- [Task details]:
Lines below that include the word "This" should each be copied.

- [Entries supplied]:
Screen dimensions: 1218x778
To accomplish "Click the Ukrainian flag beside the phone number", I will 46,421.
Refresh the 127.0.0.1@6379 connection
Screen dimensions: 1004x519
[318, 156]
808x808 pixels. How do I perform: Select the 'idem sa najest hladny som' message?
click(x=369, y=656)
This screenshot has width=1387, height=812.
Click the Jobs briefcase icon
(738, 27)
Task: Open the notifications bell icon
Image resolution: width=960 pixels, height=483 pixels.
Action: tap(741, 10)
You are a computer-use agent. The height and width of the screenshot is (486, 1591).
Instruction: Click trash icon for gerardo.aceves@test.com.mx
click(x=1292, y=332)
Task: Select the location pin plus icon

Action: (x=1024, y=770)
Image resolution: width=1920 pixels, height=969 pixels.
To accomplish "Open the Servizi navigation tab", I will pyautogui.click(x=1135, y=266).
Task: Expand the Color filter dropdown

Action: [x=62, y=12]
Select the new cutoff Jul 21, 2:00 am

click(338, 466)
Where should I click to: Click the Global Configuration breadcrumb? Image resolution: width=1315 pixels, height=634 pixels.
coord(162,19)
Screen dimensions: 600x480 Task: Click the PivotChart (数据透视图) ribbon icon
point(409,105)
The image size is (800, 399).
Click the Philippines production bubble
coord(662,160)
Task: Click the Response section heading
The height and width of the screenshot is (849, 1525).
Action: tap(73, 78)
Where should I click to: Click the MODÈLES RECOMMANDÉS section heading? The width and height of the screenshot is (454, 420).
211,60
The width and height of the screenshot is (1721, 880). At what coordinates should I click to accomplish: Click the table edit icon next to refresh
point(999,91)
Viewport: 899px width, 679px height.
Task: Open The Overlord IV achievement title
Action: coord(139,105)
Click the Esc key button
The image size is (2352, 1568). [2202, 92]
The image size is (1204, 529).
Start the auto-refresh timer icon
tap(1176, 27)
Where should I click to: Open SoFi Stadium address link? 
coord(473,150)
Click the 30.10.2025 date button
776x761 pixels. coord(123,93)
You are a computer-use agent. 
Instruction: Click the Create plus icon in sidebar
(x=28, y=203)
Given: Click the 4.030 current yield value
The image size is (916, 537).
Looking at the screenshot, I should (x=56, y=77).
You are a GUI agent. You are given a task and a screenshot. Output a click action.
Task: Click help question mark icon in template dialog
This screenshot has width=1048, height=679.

- [Exercise output]:
This screenshot has width=1387, height=812.
This screenshot has width=1048, height=679.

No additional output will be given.